§ **Supplied entries**
::::::::
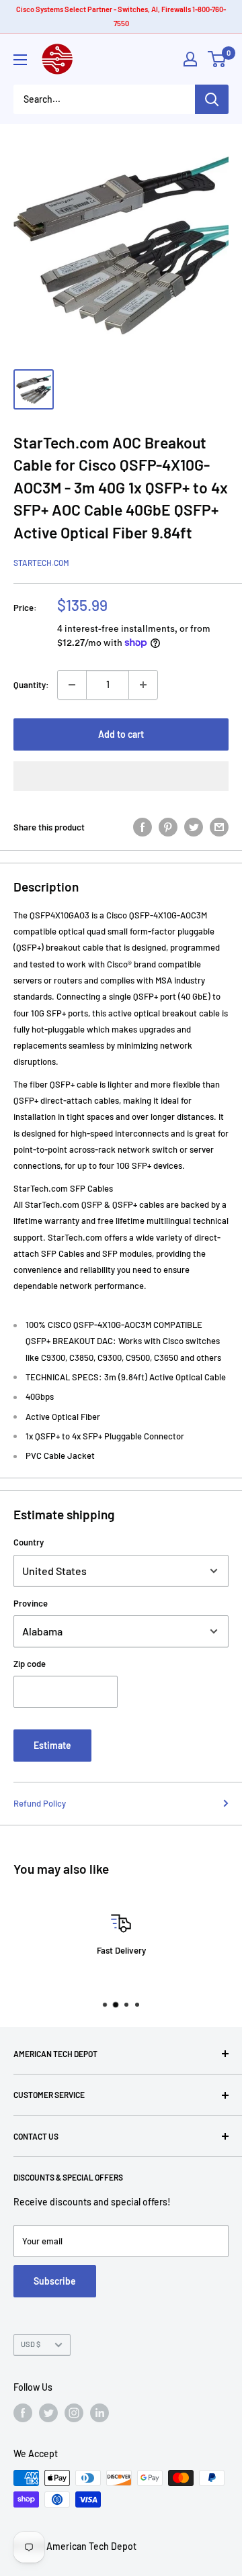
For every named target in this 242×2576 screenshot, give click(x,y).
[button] (121, 776)
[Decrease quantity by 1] (72, 685)
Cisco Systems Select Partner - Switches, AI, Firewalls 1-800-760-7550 (121, 16)
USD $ (30, 2344)
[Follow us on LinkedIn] (99, 2412)
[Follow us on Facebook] (22, 2412)
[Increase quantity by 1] (143, 685)
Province (30, 1603)
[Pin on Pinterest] (168, 827)
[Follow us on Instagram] (74, 2412)
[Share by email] (219, 827)
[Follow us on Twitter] (48, 2412)
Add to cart (121, 734)
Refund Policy (39, 1803)
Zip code (29, 1663)
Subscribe (55, 2281)
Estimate (52, 1745)
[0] (217, 59)
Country (28, 1542)
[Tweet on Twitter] (193, 827)
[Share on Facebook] (142, 827)
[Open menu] (20, 59)
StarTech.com (41, 562)
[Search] (212, 99)
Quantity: (31, 684)
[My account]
::::::::
§ **Task to complete**
Search the material above for the string "Follow", and copy every line in which it turns up.

§ **Written response**
[Follow us on LinkedIn] (99, 2412)
[Follow us on Facebook] (22, 2412)
[Follow us on Instagram] (74, 2412)
[Follow us on Twitter] (48, 2412)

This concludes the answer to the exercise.